» Task brief: Tally the lines of the records below that include the word "will", and write down only that tally.

» Input for this task:
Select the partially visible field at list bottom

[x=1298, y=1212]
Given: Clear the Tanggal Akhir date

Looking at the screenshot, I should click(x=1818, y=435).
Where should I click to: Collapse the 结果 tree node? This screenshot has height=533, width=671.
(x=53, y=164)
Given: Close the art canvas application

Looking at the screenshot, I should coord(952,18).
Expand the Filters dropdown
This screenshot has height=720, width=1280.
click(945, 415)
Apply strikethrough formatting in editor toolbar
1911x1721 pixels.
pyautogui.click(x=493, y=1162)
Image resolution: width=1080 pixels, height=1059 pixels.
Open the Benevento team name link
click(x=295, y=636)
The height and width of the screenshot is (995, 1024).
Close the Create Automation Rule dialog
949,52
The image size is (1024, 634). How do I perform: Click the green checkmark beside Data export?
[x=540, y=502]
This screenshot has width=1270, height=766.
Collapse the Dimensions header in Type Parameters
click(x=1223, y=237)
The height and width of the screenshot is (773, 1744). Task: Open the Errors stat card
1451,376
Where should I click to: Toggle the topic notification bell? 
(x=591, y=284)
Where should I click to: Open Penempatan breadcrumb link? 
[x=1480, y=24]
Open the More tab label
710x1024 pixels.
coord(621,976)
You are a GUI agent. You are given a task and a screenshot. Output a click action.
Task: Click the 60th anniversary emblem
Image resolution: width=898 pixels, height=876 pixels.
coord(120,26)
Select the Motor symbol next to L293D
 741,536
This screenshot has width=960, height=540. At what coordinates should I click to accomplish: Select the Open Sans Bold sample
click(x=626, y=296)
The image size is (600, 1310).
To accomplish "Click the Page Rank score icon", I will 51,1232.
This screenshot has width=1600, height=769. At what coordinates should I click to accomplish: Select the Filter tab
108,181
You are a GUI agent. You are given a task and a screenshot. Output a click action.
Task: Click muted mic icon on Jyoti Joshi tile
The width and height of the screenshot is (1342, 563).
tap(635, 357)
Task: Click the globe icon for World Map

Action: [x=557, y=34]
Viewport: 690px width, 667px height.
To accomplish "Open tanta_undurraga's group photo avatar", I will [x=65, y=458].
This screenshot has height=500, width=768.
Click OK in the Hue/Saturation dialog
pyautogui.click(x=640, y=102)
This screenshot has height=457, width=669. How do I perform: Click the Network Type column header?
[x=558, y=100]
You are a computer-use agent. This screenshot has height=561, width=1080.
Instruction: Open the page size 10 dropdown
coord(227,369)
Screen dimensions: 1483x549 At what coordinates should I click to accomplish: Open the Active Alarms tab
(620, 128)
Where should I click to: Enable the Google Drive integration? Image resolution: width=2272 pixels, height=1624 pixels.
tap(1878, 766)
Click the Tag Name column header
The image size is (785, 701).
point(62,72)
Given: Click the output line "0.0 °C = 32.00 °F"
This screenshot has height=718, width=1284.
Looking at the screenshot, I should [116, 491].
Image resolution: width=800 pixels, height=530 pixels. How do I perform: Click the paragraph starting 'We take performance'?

» Output below: 2